Levei minha mãe e minha avó comigo. Lá pras tantas, quando eu já tinha percebido a impaciência das duas, Céu começa a cantar uma música em inglês ('Two to tango", que ela ouvia "quando era adolescente" num álbum de Ray Charles e Betty Carter). Segue o diálogo:
- Essa moça é daqui? - vovó perguntou à minha mãe.
Quer dizer, depois de quase uma hora de show, vovó ainda não tinha entendido UMA PALAVRA do que Céu cantava no palco. E não era problema de som não...

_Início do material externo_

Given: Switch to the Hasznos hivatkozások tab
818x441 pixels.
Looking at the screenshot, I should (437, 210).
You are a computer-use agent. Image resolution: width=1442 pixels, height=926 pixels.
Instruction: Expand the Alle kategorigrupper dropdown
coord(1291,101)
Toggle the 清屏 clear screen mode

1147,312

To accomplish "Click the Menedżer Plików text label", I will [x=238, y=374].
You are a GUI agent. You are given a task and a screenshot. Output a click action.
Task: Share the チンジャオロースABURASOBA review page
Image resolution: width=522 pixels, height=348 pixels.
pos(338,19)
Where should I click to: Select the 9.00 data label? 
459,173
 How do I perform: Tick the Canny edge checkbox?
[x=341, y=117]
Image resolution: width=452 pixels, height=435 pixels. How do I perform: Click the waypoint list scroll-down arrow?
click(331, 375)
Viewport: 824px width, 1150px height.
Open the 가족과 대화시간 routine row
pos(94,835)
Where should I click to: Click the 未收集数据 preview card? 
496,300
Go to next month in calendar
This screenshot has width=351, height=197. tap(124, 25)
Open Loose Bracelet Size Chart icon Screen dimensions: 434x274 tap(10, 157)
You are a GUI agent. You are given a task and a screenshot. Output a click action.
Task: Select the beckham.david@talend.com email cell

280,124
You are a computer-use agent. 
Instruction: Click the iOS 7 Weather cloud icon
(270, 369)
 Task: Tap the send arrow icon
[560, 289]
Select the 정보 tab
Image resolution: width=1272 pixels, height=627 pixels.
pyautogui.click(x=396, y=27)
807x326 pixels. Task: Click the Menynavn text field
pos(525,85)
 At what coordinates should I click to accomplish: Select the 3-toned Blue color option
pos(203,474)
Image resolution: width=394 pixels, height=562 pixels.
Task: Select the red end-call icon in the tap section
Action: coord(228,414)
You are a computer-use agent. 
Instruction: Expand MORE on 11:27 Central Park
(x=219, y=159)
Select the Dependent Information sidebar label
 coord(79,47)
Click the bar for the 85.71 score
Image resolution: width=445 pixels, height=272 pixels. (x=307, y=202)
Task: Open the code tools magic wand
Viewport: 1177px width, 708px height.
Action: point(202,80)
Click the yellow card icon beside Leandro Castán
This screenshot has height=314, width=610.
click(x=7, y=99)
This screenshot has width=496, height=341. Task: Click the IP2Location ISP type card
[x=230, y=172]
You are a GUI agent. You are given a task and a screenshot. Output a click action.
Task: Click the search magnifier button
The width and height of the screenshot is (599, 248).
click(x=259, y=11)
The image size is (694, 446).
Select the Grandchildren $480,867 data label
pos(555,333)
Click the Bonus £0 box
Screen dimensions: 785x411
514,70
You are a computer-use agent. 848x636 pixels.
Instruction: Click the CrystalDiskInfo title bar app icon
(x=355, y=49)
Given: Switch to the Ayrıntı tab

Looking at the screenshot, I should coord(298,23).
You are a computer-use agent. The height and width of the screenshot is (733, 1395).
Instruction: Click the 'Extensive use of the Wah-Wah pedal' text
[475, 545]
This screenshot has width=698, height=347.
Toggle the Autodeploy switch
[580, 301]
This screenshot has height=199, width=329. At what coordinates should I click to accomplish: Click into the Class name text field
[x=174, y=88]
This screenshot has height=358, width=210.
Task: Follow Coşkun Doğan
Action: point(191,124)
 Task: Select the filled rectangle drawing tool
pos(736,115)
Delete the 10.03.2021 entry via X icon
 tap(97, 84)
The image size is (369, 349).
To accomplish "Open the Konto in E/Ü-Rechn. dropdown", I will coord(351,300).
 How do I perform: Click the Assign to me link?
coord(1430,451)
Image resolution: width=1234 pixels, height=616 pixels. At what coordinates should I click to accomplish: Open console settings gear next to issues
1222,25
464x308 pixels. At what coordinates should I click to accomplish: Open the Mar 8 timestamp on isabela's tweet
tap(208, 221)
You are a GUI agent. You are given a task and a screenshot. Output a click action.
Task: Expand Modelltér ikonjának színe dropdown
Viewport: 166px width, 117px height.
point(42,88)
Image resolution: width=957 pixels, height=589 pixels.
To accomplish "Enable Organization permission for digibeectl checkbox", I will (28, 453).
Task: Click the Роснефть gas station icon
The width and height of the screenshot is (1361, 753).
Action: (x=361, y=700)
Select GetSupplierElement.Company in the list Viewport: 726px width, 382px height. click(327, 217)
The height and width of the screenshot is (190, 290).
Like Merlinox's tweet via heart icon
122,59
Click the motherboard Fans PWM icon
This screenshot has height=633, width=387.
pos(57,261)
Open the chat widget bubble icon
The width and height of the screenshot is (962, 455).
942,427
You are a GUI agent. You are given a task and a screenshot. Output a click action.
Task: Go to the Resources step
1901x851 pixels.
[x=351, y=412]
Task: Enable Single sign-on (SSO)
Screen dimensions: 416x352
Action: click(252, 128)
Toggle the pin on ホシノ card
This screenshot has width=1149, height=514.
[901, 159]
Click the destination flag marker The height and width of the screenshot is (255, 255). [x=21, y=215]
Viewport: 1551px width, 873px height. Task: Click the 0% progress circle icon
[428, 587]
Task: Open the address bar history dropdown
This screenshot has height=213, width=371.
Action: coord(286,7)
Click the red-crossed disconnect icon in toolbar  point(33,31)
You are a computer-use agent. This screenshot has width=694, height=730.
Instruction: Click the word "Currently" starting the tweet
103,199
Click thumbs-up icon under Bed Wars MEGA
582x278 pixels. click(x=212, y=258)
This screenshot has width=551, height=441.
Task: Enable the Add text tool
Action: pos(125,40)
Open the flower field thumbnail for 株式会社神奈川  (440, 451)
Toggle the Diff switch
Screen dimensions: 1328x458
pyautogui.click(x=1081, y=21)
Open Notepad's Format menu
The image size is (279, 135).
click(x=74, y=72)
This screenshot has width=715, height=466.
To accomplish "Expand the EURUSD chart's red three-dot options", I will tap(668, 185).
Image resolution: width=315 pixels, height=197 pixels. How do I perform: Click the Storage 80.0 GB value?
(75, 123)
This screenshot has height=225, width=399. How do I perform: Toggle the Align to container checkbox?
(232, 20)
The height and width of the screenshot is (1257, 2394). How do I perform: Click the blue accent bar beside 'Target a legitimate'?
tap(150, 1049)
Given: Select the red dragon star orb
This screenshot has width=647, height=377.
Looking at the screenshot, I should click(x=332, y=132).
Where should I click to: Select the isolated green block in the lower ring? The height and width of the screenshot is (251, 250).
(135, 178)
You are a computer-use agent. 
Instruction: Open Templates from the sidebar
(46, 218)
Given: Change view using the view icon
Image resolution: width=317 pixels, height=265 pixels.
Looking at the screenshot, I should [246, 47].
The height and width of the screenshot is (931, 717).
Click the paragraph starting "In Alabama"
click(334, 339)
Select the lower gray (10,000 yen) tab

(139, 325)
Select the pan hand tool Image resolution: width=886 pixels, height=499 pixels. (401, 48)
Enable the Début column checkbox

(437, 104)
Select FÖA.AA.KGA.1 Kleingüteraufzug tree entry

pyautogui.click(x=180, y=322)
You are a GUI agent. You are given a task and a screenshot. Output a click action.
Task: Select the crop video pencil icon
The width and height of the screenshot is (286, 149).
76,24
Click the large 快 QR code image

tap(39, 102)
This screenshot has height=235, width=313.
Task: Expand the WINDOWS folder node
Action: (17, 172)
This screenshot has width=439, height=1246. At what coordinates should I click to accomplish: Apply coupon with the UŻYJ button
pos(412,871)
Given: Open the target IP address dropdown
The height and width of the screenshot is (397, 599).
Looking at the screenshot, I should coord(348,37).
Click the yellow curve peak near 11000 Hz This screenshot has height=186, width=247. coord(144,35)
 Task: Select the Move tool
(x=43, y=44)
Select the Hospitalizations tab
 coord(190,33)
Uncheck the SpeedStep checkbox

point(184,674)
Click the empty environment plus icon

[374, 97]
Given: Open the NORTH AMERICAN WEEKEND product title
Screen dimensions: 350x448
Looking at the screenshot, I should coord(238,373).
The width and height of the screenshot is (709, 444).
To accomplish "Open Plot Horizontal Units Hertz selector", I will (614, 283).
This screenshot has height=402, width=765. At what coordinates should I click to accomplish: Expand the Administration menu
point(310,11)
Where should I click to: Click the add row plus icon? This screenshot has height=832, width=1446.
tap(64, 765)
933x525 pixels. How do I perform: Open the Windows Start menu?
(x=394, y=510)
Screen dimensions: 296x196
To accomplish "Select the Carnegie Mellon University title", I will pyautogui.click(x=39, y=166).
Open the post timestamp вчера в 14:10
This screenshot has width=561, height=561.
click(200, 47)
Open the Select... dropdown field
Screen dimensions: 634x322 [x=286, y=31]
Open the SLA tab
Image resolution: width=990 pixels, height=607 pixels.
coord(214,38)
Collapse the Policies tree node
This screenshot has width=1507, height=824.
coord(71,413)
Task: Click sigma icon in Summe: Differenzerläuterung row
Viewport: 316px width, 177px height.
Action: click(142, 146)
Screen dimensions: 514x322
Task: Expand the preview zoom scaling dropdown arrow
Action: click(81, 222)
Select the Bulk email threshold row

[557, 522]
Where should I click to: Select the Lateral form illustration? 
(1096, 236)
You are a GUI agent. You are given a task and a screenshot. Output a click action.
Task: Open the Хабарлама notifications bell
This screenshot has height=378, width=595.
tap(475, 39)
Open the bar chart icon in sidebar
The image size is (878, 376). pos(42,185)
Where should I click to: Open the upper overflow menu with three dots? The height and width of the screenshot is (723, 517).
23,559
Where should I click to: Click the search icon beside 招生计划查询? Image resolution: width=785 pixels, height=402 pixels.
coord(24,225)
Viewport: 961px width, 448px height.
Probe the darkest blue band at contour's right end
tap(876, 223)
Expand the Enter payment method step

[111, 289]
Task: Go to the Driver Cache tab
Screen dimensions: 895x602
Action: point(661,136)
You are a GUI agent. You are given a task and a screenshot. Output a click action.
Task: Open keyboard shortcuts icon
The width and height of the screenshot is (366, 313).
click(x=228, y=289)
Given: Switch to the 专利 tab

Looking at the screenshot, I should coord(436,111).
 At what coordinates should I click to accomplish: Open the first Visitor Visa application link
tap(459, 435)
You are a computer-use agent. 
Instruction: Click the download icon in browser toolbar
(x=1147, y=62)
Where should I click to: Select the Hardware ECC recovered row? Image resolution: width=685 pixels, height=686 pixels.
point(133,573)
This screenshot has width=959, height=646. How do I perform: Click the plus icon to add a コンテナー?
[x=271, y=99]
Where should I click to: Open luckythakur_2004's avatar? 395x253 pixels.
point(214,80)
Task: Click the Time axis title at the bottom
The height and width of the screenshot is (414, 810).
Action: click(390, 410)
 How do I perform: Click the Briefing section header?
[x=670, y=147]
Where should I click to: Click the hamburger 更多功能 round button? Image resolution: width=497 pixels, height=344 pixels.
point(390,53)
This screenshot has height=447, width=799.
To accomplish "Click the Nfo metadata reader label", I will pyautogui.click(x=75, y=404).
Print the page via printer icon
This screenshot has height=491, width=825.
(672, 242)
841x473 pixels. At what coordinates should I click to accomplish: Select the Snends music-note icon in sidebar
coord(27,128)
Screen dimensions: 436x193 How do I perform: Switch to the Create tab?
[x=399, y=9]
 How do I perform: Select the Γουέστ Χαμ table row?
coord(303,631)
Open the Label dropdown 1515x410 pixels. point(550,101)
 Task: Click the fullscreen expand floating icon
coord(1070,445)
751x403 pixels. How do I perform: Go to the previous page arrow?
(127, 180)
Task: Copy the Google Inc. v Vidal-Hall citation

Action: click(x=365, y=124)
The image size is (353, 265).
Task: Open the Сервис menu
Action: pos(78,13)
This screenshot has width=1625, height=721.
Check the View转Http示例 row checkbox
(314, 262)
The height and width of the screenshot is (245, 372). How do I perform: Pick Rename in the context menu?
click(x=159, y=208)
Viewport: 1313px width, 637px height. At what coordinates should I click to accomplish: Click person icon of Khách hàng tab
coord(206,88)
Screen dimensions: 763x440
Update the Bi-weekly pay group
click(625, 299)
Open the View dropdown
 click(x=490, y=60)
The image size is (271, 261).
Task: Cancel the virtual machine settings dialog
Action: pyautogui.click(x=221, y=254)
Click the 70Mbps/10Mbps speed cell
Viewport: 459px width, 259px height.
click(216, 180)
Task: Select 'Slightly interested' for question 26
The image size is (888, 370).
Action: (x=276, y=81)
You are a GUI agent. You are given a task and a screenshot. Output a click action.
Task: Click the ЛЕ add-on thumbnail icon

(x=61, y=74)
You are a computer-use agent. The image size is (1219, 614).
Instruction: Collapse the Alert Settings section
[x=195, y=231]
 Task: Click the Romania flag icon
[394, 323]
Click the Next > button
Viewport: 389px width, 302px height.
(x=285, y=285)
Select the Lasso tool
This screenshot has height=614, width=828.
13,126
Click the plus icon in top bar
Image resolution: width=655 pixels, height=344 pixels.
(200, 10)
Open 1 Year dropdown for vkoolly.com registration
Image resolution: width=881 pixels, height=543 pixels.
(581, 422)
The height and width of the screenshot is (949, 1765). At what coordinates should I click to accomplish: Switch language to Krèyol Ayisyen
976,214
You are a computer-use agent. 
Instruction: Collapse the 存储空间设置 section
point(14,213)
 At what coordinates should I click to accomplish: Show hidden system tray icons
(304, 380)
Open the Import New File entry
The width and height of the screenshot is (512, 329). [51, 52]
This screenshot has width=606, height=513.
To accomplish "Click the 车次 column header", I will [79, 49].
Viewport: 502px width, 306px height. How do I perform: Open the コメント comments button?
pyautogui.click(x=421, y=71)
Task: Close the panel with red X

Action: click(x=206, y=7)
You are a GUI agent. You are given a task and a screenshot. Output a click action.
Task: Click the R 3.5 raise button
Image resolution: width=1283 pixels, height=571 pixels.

Não bastasse a conversa paralela dentro do teatro, comecei a sentir cheiro de maconha. Eu não tenho nada contra quem gosta da erva, mas daí a pessoa se achar no direito de fumar num ambiente fechado, com arcondicionado, é demais. Quando Céu anunciou a saideira, eu me ofereci pra ir embora. Aí identifiquei a galera da fumaça, que puxava e fumava, lá trás. E ninguém da organização do teatro viu isso.
E como falei num outro post, "Vagarosa" recebeu patrocínio do projeto cultural da Natura, que propunha, entre outras coisas, "ingressos a preços populares". Só se for em outro lugar, por que aqui na minha terra, ingresso a R$ 30 não tem nada de popular.
ps: eu tirei umas fotos, mas ainda não baixei.